Another way to define ##B## is to say that ##b_{ij} = a_{ij}## if ##i+j## is even and ##- a_{ij}## otherwise.

The question is: show that ##\det B = \det A##

I have my idea which I have written below, do you agree with my explanation? Thanks!

## Homework Equations

## The Attempt at a Solution

[/B]

By recursion over property ##{\cal P}(n)##:

*the property is true for matrices of order*##n##.

##{\cal P}(2)## is true, and we assume that that ##{\cal P}(n-1)## is true.

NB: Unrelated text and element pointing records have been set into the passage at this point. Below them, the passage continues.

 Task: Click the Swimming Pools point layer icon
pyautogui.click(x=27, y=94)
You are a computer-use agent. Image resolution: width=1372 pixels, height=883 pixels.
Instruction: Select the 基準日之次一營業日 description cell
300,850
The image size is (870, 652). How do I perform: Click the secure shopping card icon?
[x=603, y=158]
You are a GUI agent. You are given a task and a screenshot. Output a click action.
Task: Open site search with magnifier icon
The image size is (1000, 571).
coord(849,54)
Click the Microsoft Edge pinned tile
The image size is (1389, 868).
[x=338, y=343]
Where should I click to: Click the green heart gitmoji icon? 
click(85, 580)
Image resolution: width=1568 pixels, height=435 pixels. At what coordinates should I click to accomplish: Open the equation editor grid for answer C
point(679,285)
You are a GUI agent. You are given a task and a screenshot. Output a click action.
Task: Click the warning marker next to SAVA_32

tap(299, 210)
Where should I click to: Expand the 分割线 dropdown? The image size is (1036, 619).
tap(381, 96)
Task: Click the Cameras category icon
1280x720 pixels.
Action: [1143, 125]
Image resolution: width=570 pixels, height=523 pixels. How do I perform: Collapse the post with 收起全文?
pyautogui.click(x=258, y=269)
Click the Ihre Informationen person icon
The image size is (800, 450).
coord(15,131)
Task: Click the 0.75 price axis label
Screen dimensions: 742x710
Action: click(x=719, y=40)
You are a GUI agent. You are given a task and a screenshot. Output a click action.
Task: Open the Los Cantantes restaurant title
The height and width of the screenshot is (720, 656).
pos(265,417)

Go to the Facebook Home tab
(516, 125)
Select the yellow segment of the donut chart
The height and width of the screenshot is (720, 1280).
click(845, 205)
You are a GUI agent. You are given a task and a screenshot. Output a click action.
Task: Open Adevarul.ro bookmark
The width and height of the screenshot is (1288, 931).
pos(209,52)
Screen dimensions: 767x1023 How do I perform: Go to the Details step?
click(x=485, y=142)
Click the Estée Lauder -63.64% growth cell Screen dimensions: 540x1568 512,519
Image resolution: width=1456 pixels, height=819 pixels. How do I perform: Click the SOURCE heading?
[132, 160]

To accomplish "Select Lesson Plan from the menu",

Let us show that ##{\cal P}(n)## must be true.

Expanding the determinant according to the first line, I have:

## \det B = \sum_k b_{1k} \text{ cof}(b_{1k}) = \sum_{k \text{ even}} -a_{1k} \text{ cof}(b_{1k}) + \sum_{k \text{ odd}} a_{1k} \text{ cof}(b_{1k})##

But no matter the parity of ##k##, if I reverse the sign of the ##k-1## first columns in the determinant hidden inside ##\text{ cof}(b_{1k})##, which is of order ##n-1##, and then use the recursion hypothesis, I have:

## \text{ cof}(b_{1k}) = (-1)^{k-1} \text{ cof}(a_{1k})##

Replacing the cofactors in the first formula, I have:

## \det B = \sum_{k \text{ even}} -a_{1k} (-\text{ cof}(a_{1k})) + \sum_{k \text{ odd}} a_{1k} \text{ cof}(a_{1k}) = \sum_k a_{1k} \text{ cof}(a_{1k}) = \det A##

This shows that ##{\cal P}(n)## is true, so it must be true for any integer ##n##.